In recent years, as GO expanded its partnerships, some school partners began implementing the program as a targeted intervention rather than a universal service. This shift created the ideal conditions for empirical testing—allowing direct, within-school comparisons between tutored and non-tutored students in the same grades. The study of network-wide 2024-25 math achievement data represents a milestone: the first robust evaluation of our long-established model under these new conditions.
Conducted by the GO Research Team, the evaluation examined fall-to-spring achievement gains among 11,816 students in grades K–12 across our network of 28 study schools. Of these, 489 tutored students met the criteria for inclusion in the study: they were in a classroom with non-tutored students and had fall and spring test scores. To estimate the program’s impact, we used multiple advanced methods that helped us rule out possible explanations of the gains we found among tutored students. The advanced matching methods help us to get closer to what researchers refer to as an apples-to-apples comparison, giving us greater confidence that we found a real impact of our tutoring program.
Network-Wide Impact
Across the full network, tutored students demonstrated a statistically significant gain of 0.061 standard deviations over matched non-tutored peers. An additional analysis, which retained all 489 treated students, produced a very similar result of 0.067 standard deviations. In education research, these effect sizes are statistically and educationally meaningful, translating to weeks of additional learning progress—and in strong implementation settings, several months.

Figure 1. Network-wide treatment effect estimates from propensity score matching (PSM) and inverse probability of treatment weighting (IPTW). Note: * p < 0.05, ** p < 0.01, *** p < 0.001
Stamford Public Schools Results (with Full Demographic Controls)
Effects were strongest and most consistent in Stamford Public Schools, where the program had high-fidelity implementation and complete demographic data. With complete data, we were able to match tutored and non-tutored students on more factors, leading to stronger confidence in the robust tutoring impact we found. Three different models were tested, progressively adding more controls:
- Model 1 (core variables only): 0.155 SD
- Model 2 (PSM with full demographics): 0.104 SD
- Model 3 (IPTW with full demographics): 0.067 SD
All three models showed positive effects, confirming robustness.

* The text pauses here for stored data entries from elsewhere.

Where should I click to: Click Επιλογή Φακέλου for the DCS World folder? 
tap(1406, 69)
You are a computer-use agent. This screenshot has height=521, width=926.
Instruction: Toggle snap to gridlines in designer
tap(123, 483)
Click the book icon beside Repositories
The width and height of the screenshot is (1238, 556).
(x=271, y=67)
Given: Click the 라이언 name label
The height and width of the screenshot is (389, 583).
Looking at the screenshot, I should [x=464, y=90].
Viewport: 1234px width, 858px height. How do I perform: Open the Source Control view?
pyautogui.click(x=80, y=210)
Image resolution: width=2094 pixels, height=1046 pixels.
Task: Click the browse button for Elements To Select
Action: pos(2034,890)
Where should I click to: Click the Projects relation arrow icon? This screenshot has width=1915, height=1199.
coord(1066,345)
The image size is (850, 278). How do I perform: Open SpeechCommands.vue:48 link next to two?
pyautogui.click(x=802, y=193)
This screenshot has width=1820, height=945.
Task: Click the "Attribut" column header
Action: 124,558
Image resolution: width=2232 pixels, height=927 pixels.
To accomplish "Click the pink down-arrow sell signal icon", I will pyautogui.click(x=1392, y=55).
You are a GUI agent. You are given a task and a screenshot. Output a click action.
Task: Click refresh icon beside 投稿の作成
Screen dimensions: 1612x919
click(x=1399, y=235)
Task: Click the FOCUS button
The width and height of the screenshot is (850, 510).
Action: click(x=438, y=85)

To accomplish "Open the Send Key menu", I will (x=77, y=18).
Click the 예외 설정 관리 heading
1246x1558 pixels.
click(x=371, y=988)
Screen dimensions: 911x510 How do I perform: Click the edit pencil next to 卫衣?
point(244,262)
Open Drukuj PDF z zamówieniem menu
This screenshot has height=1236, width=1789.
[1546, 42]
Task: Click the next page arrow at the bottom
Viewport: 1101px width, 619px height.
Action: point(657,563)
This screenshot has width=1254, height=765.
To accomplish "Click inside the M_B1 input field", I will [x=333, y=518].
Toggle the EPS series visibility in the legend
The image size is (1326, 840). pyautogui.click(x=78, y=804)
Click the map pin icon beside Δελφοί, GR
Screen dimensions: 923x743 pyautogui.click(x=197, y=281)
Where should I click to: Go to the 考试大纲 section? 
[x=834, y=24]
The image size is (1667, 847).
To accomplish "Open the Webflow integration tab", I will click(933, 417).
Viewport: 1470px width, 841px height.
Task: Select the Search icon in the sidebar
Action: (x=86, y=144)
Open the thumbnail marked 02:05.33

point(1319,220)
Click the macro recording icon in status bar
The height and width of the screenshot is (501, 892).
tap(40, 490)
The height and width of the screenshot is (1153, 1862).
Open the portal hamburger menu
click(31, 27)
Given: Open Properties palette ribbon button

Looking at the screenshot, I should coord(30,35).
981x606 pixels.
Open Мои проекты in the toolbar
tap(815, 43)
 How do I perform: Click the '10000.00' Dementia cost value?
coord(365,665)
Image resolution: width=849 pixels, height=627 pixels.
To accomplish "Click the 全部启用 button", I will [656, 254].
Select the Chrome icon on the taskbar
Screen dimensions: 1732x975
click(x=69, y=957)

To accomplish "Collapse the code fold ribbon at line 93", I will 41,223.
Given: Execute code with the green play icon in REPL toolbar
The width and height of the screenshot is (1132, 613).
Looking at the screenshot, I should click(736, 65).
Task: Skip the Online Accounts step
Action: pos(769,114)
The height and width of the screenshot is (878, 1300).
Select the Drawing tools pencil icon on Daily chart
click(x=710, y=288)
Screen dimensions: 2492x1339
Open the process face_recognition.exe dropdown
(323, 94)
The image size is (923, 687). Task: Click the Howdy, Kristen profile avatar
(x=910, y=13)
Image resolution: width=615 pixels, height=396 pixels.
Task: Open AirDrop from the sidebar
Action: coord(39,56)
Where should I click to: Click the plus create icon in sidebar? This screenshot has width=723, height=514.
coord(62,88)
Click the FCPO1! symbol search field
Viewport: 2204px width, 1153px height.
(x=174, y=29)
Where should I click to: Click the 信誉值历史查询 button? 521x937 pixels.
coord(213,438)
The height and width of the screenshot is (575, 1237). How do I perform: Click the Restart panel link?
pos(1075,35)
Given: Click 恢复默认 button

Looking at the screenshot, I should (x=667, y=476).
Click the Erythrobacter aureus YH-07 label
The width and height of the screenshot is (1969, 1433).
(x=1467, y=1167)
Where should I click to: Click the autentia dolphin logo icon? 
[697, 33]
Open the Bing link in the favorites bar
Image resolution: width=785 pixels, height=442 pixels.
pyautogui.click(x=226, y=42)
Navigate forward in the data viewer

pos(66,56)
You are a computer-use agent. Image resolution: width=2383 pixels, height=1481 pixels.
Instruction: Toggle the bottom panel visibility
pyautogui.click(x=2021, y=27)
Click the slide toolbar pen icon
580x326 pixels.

Figure 2. Stamford-specific treatment effect estimates across three increasingly rigorous models. Note: * p < 0.05, ** p < 0.01, *** p < 0.001
School-level variation highlights the critical role of implementation quality. The strongest outcomes occurred where the program benefited from consistent delivery and strong operational support.
The study’s methodological rigor strengthens confidence in these findings. We conducted extensive sensitivity analyses, including different matching calipers and alternative specifications. Post-matching covariate balance was excellent, and diagnostics confirmed sufficient overlap in propensity scores and stable weights. In fact, the research design was strong enough to meet the rigorous selection criteria of John Hopkins University’s Center for Research and Reform in Education (CRRE) Evidence for ESSA.
For school and district leaders considering evidence-based partnerships to support mathematics achievement, these results offer actionable insights. After more than a decade of refining high-impact tutoring, GO now brings both deep practical experience and rigorous empirical validation to the table. The analysis demonstrates that our model can produce accelerated gains when implemented with consistency and fidelity.
With strong evidence now in hand, high-impact tutoring represents a proven pathway to help more students not only recover lost ground but truly thrive in mathematics.